- _Consigne a_: D'après le texte, pour quel montant Ruag Suisse a-t-elle acheté des pièces détachées de chars aux Pays-Bas ?

- _Texte_:
Pascal Stirnimann: Le mot est peut-être un peu fort. Mais bien sûr, l'ampleur de la fraude présumée m'a fait réfléchir. On parle actuellement de 26 cas d'actes potentiellement punissables envers Ruag. C'est beaucoup.
Un ancien cadre du groupe d'armement, qui travaillait aussi bien en Allemagne qu'en Suisse, se trouve au centre de l'affaire.
Oui, bien qu'il faille préciser: d'une part, il y a la présomption d'innocence, d'autre part, l'enquête n'est pas encore terminée.
Deux séries de cas étaient connues. 96 chars en Italie et des pièces détachées en Allemagne. Un troisième dossier s'est désormais ajouté. Que concerne-t-il?
L'enquête s'est concentrée sur les véhicules à chenilles. Le dossier en question porte sur des pièces détachées de chars: Ruag Suisse les a achetées aux Pays-Bas pour 4,5 millions. Sur cette somme, 1,5 million est restée en Suisse, et une perte de plus d'un million a été enregistrée sur ce lot. Ruag Suisse a par ailleurs livré une autre part – importante – des pièces à Ruag Allemagne, pour trois millions. La filiale les a ensuite, à son tour, vendues à un partenaire commercial allemand, engrangeant au passage un gros bénéfice. Selon l'Otan, la marchandise valait en fait 40 à 50 millions. Les circonstances de la vente restent à éclaircir, mais le dommage potentiel pour Ruag reste considérable.
Quel est le montant total des dommages causés à l'entreprise par cette personne?
Il est très difficile de le dire. Il faut aussi prendre en compte un éventuel dégât d'image – complexe à chiffrer. Et puis, il y a aussi des questions de responsabilité, d'éventuelles demandes de remboursement, de frais d'enquête, etc. Nous estimons – à l'heure actuelle – que les dommages atteignent des dizaines de millions. Mais ce n'est qu'une première estimation. Cette somme peut encore fortement évoluer.
Combien de temps a duré le manège de ce collaborateur?
L'enquête se penche sur des cas qui remontent aux années 2014, 2015. Cela représente donc une période d'environ dix ans, et au cours de laquelle Ruag a beaucoup changé. Cela explique pourquoi les investigations sont si compliquées.
Personne n'aurait pu arrêter ce collaborateur?

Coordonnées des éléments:
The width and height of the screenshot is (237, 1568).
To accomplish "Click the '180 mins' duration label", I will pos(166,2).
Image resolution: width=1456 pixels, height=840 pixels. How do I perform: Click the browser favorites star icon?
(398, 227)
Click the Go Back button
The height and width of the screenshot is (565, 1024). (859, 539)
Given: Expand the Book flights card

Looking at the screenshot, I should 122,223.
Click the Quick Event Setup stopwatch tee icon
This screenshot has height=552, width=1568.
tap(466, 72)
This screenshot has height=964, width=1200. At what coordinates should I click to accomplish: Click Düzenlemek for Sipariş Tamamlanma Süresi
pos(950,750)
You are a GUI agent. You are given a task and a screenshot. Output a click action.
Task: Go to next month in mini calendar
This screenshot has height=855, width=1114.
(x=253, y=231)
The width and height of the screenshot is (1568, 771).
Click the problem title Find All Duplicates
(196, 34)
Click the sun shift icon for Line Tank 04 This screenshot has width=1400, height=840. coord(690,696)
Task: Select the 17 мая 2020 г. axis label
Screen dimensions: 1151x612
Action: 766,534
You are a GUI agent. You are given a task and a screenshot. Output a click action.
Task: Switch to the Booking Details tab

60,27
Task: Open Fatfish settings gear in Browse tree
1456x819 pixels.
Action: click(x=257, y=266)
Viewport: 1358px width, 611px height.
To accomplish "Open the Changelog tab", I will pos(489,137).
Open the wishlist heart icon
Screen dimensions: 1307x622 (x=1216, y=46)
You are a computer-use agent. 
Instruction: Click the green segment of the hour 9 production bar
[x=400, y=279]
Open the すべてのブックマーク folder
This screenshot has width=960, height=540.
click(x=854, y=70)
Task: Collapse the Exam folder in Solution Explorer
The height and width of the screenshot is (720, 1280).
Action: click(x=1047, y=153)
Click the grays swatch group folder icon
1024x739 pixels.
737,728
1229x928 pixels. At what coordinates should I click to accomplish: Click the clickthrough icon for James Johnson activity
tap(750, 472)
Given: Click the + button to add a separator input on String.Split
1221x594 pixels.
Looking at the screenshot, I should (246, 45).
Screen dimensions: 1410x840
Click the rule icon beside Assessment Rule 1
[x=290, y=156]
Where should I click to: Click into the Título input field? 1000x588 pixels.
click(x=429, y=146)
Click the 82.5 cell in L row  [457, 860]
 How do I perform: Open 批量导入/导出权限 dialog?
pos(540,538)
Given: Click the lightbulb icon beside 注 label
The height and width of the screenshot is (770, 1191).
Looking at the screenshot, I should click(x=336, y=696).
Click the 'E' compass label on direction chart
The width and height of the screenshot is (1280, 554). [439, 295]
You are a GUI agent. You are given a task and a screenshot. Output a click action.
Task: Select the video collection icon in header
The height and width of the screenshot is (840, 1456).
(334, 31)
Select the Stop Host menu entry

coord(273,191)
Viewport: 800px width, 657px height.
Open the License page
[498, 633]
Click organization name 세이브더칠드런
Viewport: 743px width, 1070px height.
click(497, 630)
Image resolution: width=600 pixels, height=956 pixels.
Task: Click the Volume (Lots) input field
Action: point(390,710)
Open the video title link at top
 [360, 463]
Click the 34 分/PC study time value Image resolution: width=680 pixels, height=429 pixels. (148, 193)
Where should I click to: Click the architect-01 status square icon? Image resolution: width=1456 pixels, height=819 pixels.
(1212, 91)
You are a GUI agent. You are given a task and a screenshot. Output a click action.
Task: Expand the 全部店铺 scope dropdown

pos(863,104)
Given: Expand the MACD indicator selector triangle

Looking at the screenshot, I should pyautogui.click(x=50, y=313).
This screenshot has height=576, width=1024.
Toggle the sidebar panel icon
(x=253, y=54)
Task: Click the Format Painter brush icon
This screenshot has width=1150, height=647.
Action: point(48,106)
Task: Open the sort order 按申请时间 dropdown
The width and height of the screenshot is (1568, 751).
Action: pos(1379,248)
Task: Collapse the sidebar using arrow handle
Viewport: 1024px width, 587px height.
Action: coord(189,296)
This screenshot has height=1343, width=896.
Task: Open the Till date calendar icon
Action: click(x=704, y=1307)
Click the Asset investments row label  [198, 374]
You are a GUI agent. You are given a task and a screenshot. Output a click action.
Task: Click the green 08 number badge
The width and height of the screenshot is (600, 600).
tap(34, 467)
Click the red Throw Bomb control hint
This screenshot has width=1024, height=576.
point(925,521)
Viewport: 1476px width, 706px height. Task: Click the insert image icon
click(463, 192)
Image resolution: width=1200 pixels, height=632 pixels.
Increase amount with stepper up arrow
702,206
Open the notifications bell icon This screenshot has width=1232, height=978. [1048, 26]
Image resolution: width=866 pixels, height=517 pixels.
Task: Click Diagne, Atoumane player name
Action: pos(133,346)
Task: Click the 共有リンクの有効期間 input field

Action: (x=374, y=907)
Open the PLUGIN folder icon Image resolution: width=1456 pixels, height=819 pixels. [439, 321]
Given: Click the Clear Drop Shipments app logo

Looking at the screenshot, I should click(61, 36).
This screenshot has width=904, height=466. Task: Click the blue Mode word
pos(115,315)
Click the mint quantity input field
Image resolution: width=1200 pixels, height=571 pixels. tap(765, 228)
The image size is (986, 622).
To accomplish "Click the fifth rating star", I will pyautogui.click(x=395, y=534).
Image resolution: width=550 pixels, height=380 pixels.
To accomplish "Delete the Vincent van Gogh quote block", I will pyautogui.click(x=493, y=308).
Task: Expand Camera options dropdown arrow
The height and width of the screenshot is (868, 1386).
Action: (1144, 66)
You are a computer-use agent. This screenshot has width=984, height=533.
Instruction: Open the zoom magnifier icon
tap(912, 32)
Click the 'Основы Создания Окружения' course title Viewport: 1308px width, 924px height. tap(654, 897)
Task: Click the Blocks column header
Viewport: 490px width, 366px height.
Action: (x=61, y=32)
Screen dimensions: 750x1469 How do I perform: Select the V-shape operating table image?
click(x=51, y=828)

- _Consigne b_: Reproduisez à l'identique, parmi les lignes, celles comprises entre la ligne contenant « Where should I click to: Click the » et la ligne contenant « Open the PLUGIN », bornes incluses.

- _Résultat de l'exercice a_: Pour 4,5 millions.

- _Résultat de l'exercice b_:
Where should I click to: Click the architect-01 status square icon? Image resolution: width=1456 pixels, height=819 pixels.
(1212, 91)
You are a GUI agent. You are given a task and a screenshot. Output a click action.
Task: Expand the 全部店铺 scope dropdown

pos(863,104)
Given: Expand the MACD indicator selector triangle

Looking at the screenshot, I should pyautogui.click(x=50, y=313).
This screenshot has height=576, width=1024.
Toggle the sidebar panel icon
(x=253, y=54)
Task: Click the Format Painter brush icon
This screenshot has width=1150, height=647.
Action: point(48,106)
Task: Open the sort order 按申请时间 dropdown
The width and height of the screenshot is (1568, 751).
Action: pos(1379,248)
Task: Collapse the sidebar using arrow handle
Viewport: 1024px width, 587px height.
Action: coord(189,296)
This screenshot has height=1343, width=896.
Task: Open the Till date calendar icon
Action: click(x=704, y=1307)
Click the Asset investments row label  [198, 374]
You are a GUI agent. You are given a task and a screenshot. Output a click action.
Task: Click the green 08 number badge
The width and height of the screenshot is (600, 600).
tap(34, 467)
Click the red Throw Bomb control hint
This screenshot has width=1024, height=576.
point(925,521)
Viewport: 1476px width, 706px height. Task: Click the insert image icon
click(463, 192)
Image resolution: width=1200 pixels, height=632 pixels.
Increase amount with stepper up arrow
702,206
Open the notifications bell icon This screenshot has width=1232, height=978. [1048, 26]
Image resolution: width=866 pixels, height=517 pixels.
Task: Click Diagne, Atoumane player name
Action: pos(133,346)
Task: Click the 共有リンクの有効期間 input field

Action: (x=374, y=907)
Open the PLUGIN folder icon Image resolution: width=1456 pixels, height=819 pixels. [439, 321]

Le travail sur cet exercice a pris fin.